30. IT systems have allowed us to greatly improve the safety and effectiveness of patient care. During an emergency where a patient is unconscious, access to his medical history in the NEHR helps doctors prescribe more effective medication and treatment in a timely manner. Data analytics helps us to better understand disease patterns and plan ahead to meet our needs in the future. Automation improves productivity, reduces human errors and enables patients to receive better care. When patients receive care beyond the hospital, integration of IT systems allows easier referrals across settings and enables better team-based care and more effective emergency response. These have to be matched with efforts to continually improve our ability to secure patients’ data, and the increasing robustness of the systems to deal with a constantly evolving cyber security threat.

Next Steps

31. Given the broader national cybersecurity implications, Minister Iswaran has appointed a Committee of Inquiry to look into this incident. We will extend our full support for the work of the Committee. We look forward to its report and recommendations to further strengthen our resilience against cyberattacks.

32. At the same time, we will be conducting a thorough review of the robustness of the cyber safeguards of our key IT systems.

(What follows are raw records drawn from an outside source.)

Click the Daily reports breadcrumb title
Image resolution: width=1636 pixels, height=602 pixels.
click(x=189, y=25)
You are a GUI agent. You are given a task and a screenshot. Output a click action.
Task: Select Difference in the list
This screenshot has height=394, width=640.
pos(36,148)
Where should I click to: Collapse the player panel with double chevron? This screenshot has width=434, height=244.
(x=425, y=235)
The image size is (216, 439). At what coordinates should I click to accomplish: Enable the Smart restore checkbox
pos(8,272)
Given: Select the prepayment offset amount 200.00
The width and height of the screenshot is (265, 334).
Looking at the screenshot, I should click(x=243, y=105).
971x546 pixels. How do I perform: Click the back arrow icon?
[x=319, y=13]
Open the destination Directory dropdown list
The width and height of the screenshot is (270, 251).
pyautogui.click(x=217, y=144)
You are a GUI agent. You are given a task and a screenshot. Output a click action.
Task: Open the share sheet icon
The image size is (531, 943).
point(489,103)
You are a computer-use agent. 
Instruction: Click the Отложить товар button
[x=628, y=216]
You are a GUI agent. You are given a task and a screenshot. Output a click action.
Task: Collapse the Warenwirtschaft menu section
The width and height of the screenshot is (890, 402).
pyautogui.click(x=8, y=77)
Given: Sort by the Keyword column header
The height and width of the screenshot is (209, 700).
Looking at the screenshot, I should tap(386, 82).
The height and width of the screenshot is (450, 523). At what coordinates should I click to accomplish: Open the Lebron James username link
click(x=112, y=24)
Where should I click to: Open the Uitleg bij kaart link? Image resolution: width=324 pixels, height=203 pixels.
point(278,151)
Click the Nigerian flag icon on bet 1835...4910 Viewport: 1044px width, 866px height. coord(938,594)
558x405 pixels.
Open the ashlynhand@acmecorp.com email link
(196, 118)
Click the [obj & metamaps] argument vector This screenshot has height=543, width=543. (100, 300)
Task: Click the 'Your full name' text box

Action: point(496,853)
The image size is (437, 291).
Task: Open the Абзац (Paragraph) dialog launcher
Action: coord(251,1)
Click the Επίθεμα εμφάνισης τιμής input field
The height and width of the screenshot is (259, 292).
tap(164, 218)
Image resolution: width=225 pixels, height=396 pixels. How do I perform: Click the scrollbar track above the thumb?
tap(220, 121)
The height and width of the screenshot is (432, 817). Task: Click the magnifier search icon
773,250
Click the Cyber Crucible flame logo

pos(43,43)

We will identify potential areas for improvement in cyber threat prevention, detection and response. To do this, we will bring in third party experts to support us in this work where necessary.

33. Finally, we will ensure that the lessons learnt and improvements needed are shared widely, across both the public and private healthcare sectors.


34. We must take this cyberattack seriously. While we have implemented additional cybersecurity measures, including ISS, we must not be complacent and assume that we are now safe from cyberattacks. Instead, we must continue on the assumption that the perpetrators will continue to try with increasingly sophisticated tools and techniques, and may succeed in getting through. We must all remain vigilant, learn from this and continually strengthen our systems against evolving cyber security threats.